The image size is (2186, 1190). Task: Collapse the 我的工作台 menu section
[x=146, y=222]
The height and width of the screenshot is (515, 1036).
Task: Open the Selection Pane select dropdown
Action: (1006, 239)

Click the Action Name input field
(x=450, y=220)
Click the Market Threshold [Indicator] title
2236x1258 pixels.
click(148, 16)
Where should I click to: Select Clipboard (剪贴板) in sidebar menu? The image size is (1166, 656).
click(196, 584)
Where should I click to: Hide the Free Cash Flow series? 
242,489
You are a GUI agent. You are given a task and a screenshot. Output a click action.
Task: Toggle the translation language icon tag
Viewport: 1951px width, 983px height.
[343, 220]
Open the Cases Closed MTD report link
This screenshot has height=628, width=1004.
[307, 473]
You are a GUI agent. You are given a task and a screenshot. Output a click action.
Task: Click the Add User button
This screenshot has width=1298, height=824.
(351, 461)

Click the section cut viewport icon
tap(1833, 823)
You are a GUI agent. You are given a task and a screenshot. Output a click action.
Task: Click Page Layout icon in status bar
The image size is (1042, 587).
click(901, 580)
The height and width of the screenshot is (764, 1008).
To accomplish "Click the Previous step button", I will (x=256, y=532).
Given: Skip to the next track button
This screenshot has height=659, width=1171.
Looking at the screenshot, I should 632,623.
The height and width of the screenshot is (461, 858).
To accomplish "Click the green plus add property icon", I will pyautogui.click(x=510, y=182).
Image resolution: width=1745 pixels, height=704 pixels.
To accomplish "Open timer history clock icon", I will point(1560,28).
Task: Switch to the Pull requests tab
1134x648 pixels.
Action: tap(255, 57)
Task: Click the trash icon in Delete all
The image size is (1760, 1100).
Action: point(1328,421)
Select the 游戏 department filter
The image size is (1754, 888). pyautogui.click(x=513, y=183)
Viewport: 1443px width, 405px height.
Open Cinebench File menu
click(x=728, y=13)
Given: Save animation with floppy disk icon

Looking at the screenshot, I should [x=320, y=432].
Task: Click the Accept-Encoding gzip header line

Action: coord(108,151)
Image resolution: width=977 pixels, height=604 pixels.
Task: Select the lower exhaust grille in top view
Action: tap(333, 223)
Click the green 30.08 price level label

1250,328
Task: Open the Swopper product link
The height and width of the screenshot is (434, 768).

....

- [Assignment] Take the lines from the start of the records through the line holding "Given: Skip to the next track button", both included, and please print them exactly, with nothing else.

- [Result of this exercise]
The image size is (2186, 1190). Task: Collapse the 我的工作台 menu section
[x=146, y=222]
The height and width of the screenshot is (515, 1036).
Task: Open the Selection Pane select dropdown
Action: (1006, 239)

Click the Action Name input field
(x=450, y=220)
Click the Market Threshold [Indicator] title
2236x1258 pixels.
click(148, 16)
Where should I click to: Select Clipboard (剪贴板) in sidebar menu? The image size is (1166, 656).
click(196, 584)
Where should I click to: Hide the Free Cash Flow series? 
242,489
You are a GUI agent. You are given a task and a screenshot. Output a click action.
Task: Toggle the translation language icon tag
Viewport: 1951px width, 983px height.
[343, 220]
Open the Cases Closed MTD report link
This screenshot has height=628, width=1004.
[307, 473]
You are a GUI agent. You are given a task and a screenshot. Output a click action.
Task: Click the Add User button
This screenshot has width=1298, height=824.
(351, 461)

Click the section cut viewport icon
tap(1833, 823)
You are a GUI agent. You are given a task and a screenshot. Output a click action.
Task: Click Page Layout icon in status bar
The image size is (1042, 587).
click(901, 580)
The height and width of the screenshot is (764, 1008).
To accomplish "Click the Previous step button", I will (x=256, y=532).
Given: Skip to the next track button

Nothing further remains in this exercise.